Lydea sentì il sangue salire dal viso. Ma la maestra Spina unì compostamente le mani e domandò, con calma: «Cosa mi consigli di fare?»

«Non lasciarlo un momento, quando sei con lui. Soprattutto se qualcuno che non ti aspetti entra in biblioteca.»

«Tu sarai con noi, però», gli ricordò lei, all’improvviso poco sicura anche di questo. Lui non lo era di più; si passò una mano sul viso, toccando l’escoriazione senza volerlo, e fece una smorfia.

«Questa mattina, Domina Pearl si consulterà con i suoi consiglieri», mormorò, attribuendo quel titolo civile agli individui che la donna aveva prelevato dai bassifondi del porto per introdurli nella sala del consiglio. «Non si accorgerà della mia assenza.»

Lydea deglutì a vuoto. «E dove andrai?»

«Ho intenzione di cercare subito un certo posto, un posto segreto», rispose lui sottovoce. «Non appena lo avrò trovato, tornerò qui, possibilmente prima che lei venga a portarsi via il principe. Se qualcuno entrasse in biblioteca quando sei sola con lui, chiama le guardie. Se Domina Pearl arrivasse mentre non ci sono, dille che ho sentito delle voci su Camas Erl e sono andato a indagare.»

«Cosa… cosa dovrò insegnare al principe?» balbettò lei, spaventata a quel pensiero.

«Qualsiasi cosa. Non importa.» Lui si chinò a raccogliere un libro tra gli oggetti disseminati sul pavimento accanto al letto. «Stavi studiando? Cos’è questo?»

«Un libro di racconti. Camas mi ha chiesto di leggerlo, e di annotare i riferimenti con la storia del ventaglio.»

«La cosa?»

«La città-ombra. In attesa di quella che lui chiama ‘la trasformazione’. Crede che sia una cosa vera.»

Ducon la guardò in silenzio, con un’espressione che lei non riuscì a decifrare. «E tu?»

«Non saprei. Come si fa a saperlo? Se è una cosa accaduta davvero, nessuno la ricorda. Eppure si può vederne la storia in tutti quei libri. Scivola fuori senza che nessuno se l’aspetti, come il sole in un giorno nuvoloso, un bagliore di luci attraverso il mondo. E poi se ne va. Ma non abbandona il tuo cuore altrettanto in fretta. Il cuore ricorda. E così il racconto si fa strada nella storia.»

Lui la stava ancora guardando. Lydea vide la luce passargli negli occhi trasformandoli in argento, e infine lasciarli di nuovo freddi, metallici. «Strano», sussurrò lui. Poi ritrovò la voce. «Forse è questo che è successo a Camas Erl.»

«Cosa?»

«È stato trasformato.»

«Ducon…» Le mani di lei, ancora strette insieme, erano gelide. «Ho molta paura.»

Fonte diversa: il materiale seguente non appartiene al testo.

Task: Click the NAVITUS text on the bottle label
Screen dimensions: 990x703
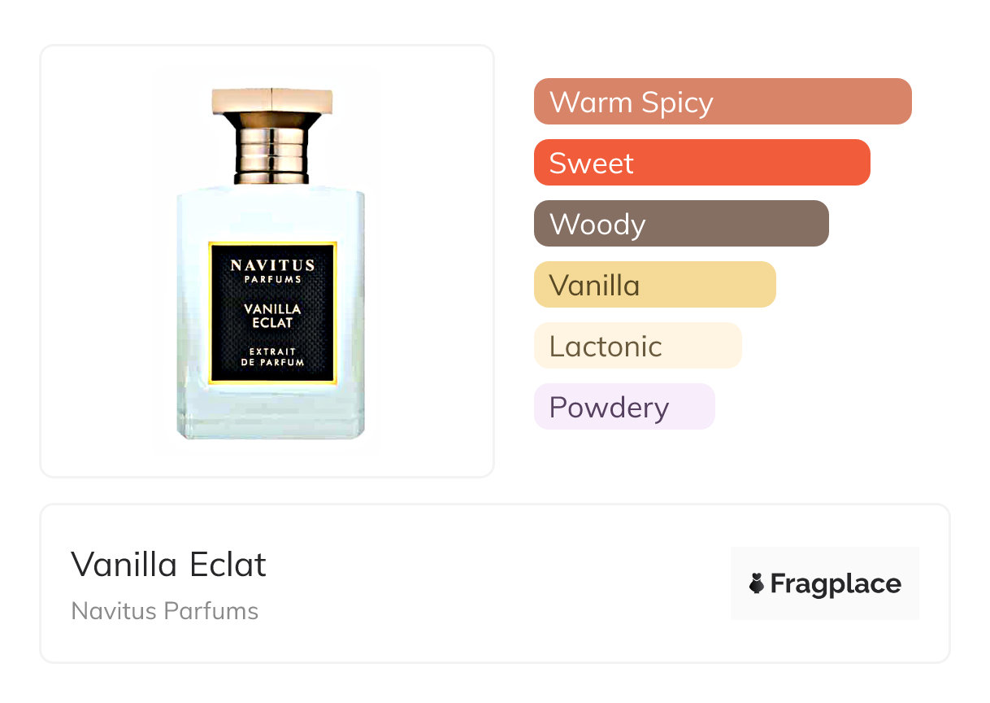Action: coord(272,265)
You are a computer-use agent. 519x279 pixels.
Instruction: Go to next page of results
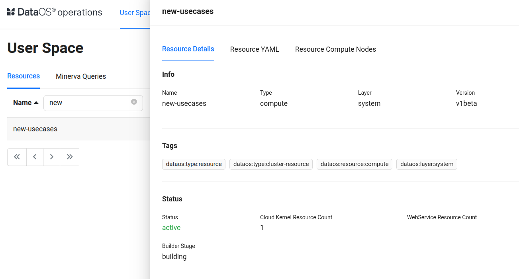point(51,157)
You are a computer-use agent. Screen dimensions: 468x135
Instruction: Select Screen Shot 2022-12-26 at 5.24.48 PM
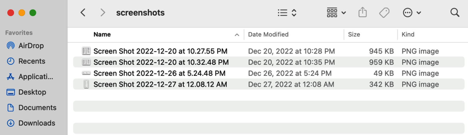(x=269, y=73)
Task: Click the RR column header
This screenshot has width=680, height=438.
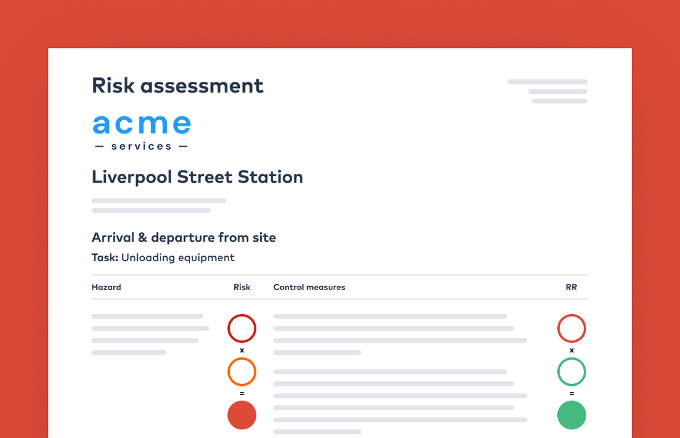Action: tap(571, 287)
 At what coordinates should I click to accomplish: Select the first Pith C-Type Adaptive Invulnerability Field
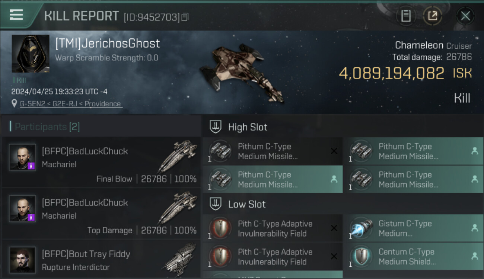[273, 228]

«Sì.» Hai motivo di averla, le disse il volto di lui. Le si avvicinò e le prese le mani. Anche le sue non erano troppo calde, ma la voce suonò meno lontana. «Tu», disse dolcemente, «sei l’insegnante del principe, e la maestra Spina è una donna forte e capace. È in lei che Kyel ha riposto il suo cuore, e lei non deve cederlo a nessuno.»

«Dove vai?» volle sapere Lydea. «Cosa vai a cercare?»

Ma lui non rispose.

Poco più tardi Ducon la raggiunse in biblioteca, e insieme aspettarono l’arrivo della reggente e del principe. Con labbra così strette che la sua bocca sembrava quella di una tartaruga, la Perla Nera gettò lì alcune secche osservazioni sull’assenza di Camas Erl. Lydea si aspettava che l’atmosfera temporalesca intorno a lei rombasse di tuoni e crepitasse di fulmini da un momento all’altro. Con suo sollievo la donna non si trattenne. Doveva occuparsi di affari urgenti, disse a Ducon, esasperata: lui sarebbe rimasto lì a far lezione a Kyel, e poi avrebbe continuato a cercare Camas.

Non appena restarono soli, Lydea sedette accanto al principe, lo salutò nel loro modo privato e fu ricompensata nel veder sorgere il sole del riconoscimento nei suoi occhi. Quando si voltò a cercare Ducon con lo sguardo, si accorse che era già uscito.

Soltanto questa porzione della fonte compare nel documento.